> **REQUIRED WORK**:
Apart from the pictures, the listing is to be returned exactly.

> **RECORDS SHOWN**:
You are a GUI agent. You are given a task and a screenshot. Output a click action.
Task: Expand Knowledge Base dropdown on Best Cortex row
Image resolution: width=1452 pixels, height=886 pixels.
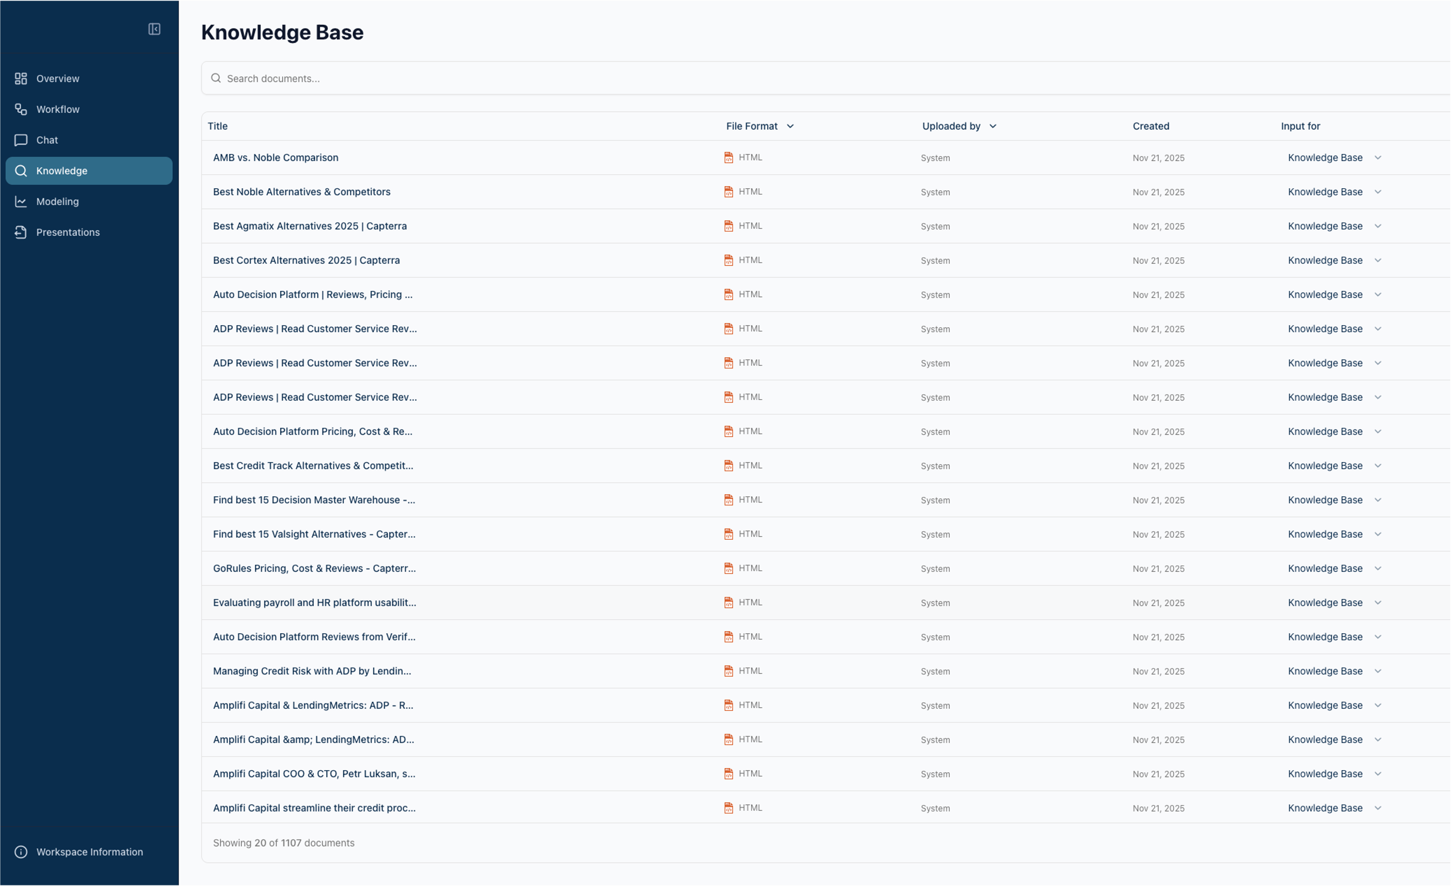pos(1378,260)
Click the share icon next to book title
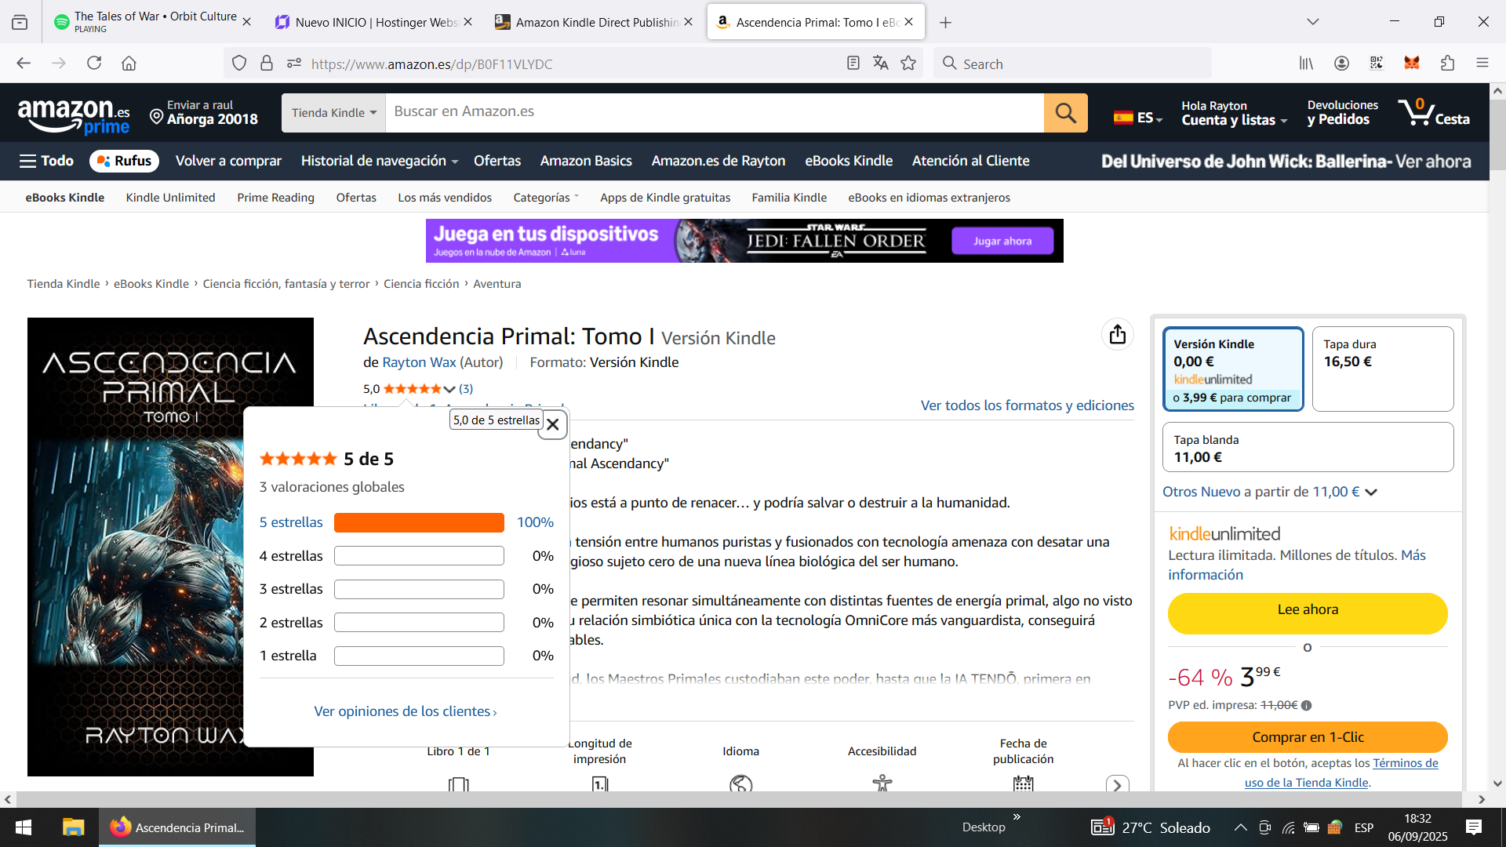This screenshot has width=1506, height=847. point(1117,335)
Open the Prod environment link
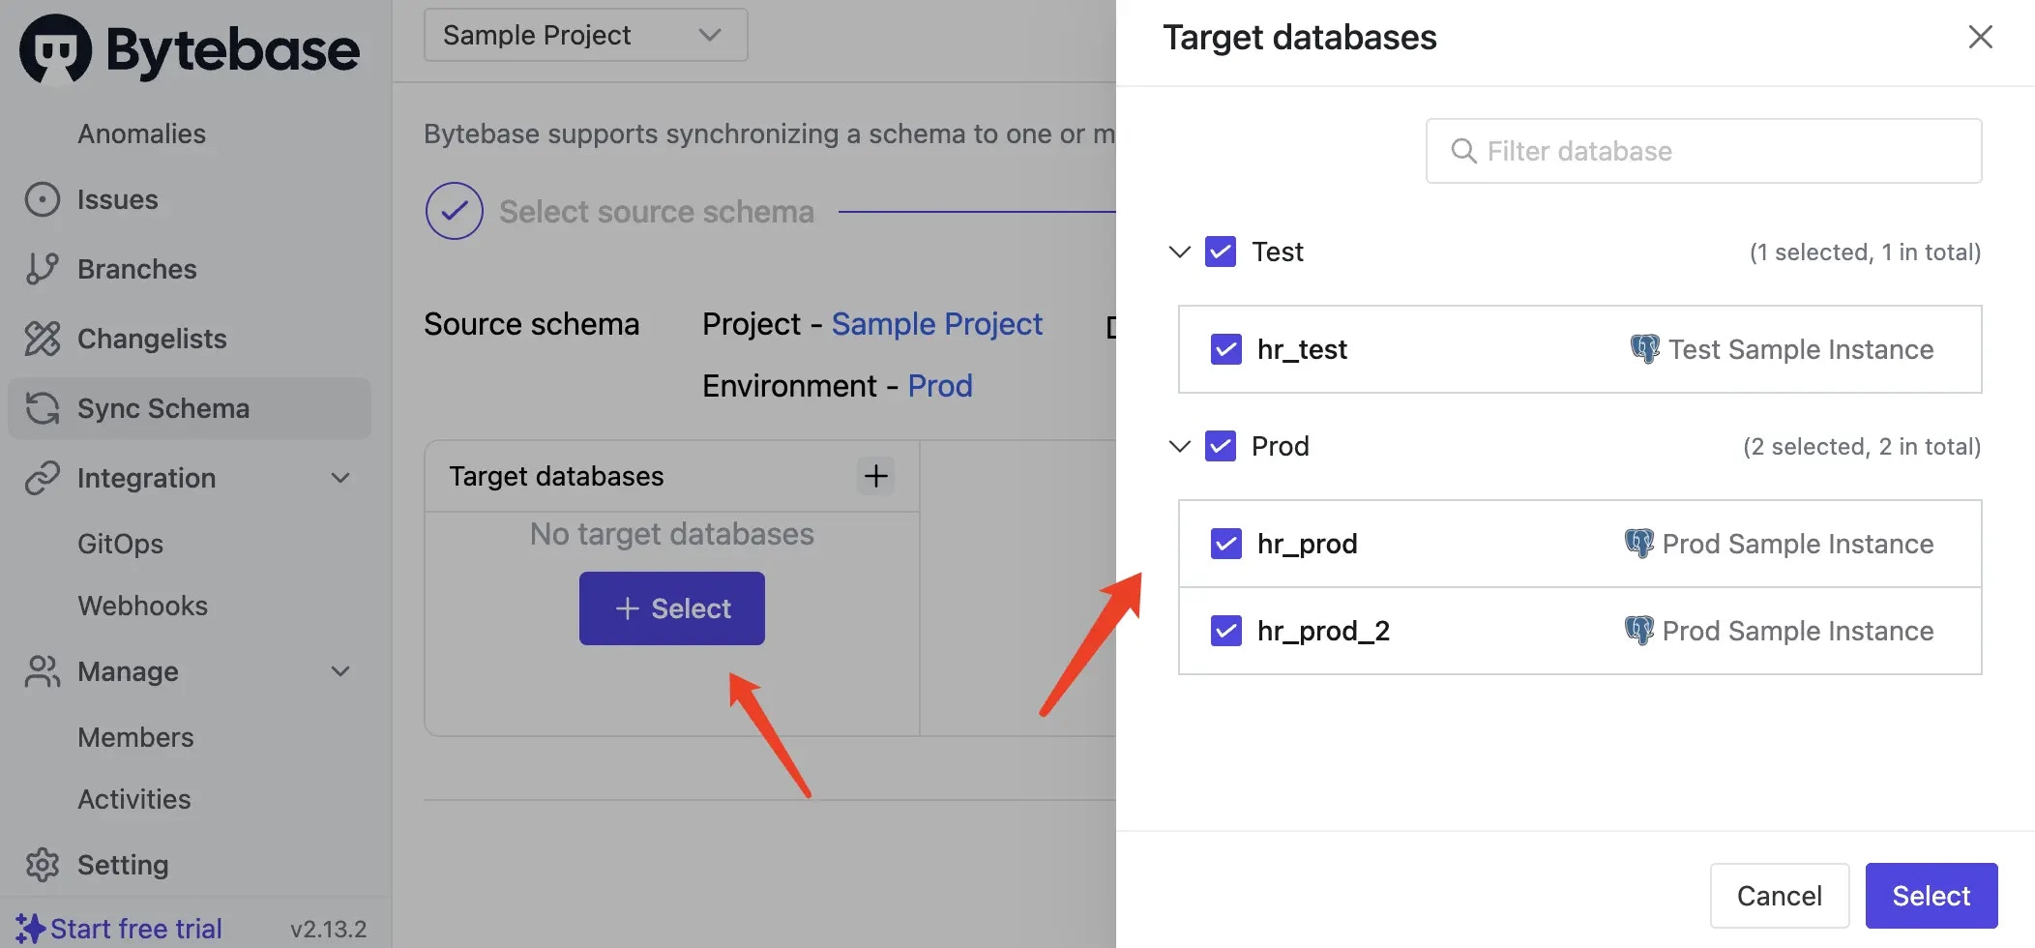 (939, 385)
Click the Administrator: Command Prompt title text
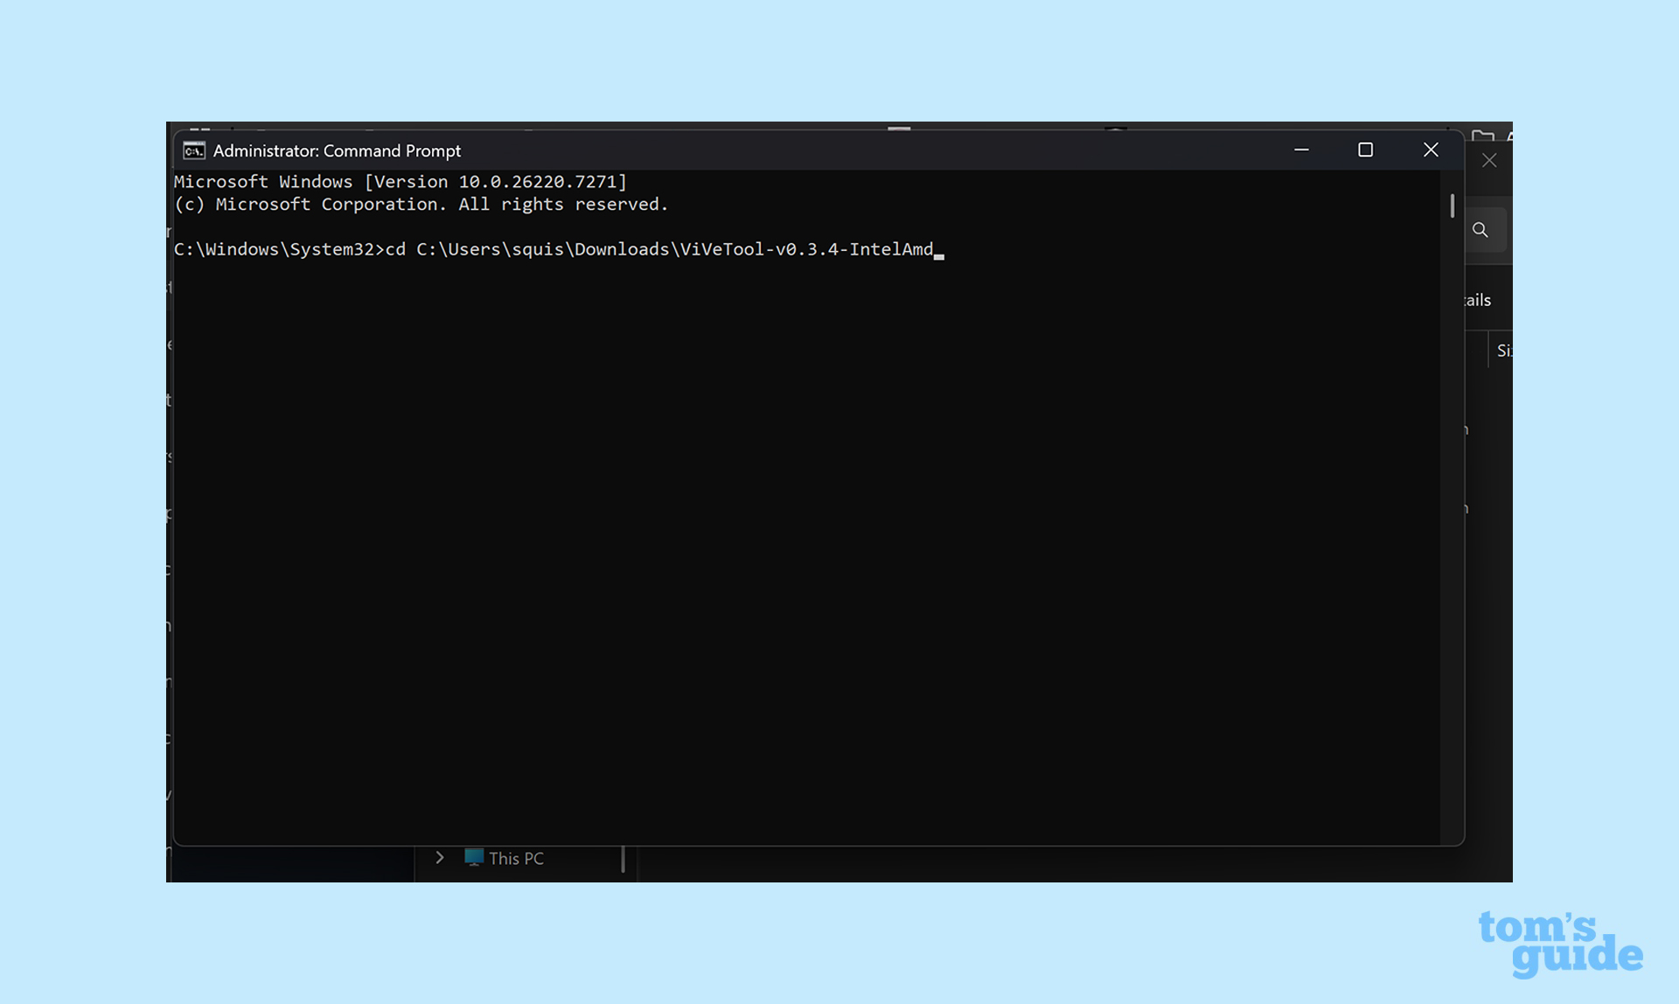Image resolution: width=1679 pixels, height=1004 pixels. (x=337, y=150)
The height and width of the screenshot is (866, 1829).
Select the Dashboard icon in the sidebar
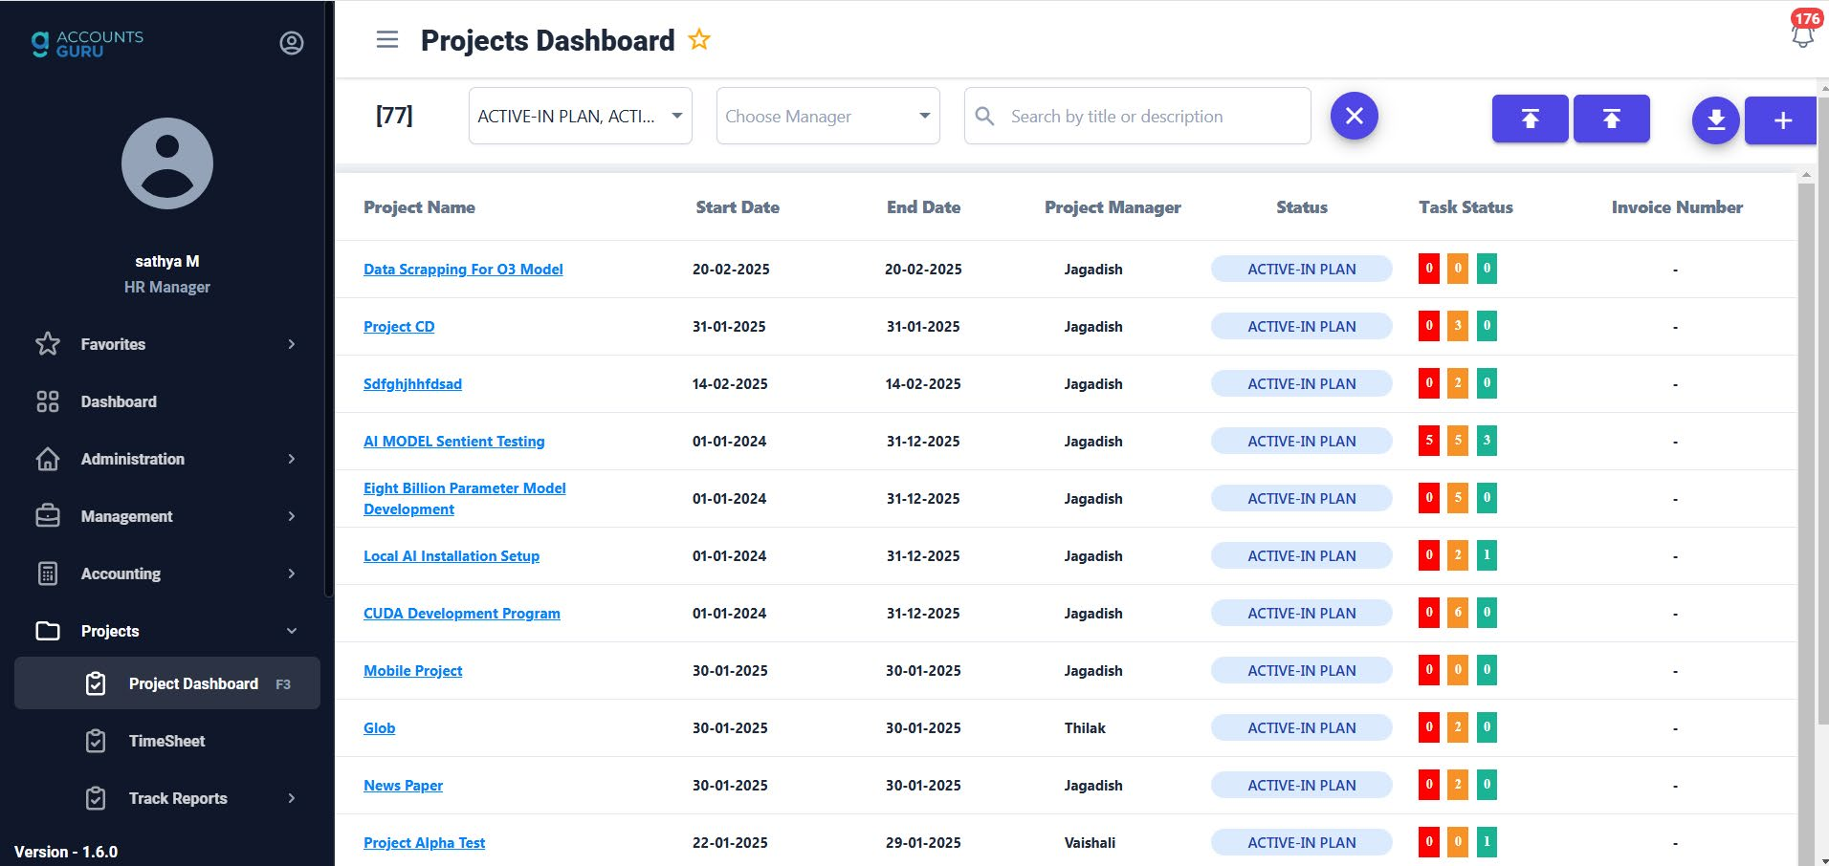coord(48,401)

> **RESPONSE TO THIS EXERCISE**:
You are a GUI agent. You are given a task and a screenshot. Output a click action.
Task: Expand Knowledge Base dropdown on Best Cortex row
Image resolution: width=1452 pixels, height=886 pixels.
pos(1378,260)
Click the share icon next to book title
This screenshot has width=1506, height=847. point(1117,335)
Open the Prod environment link
 (939, 385)
Click the Administrator: Command Prompt title text
Image resolution: width=1679 pixels, height=1004 pixels. (x=337, y=150)
The height and width of the screenshot is (866, 1829).
Select the Dashboard icon in the sidebar
coord(48,401)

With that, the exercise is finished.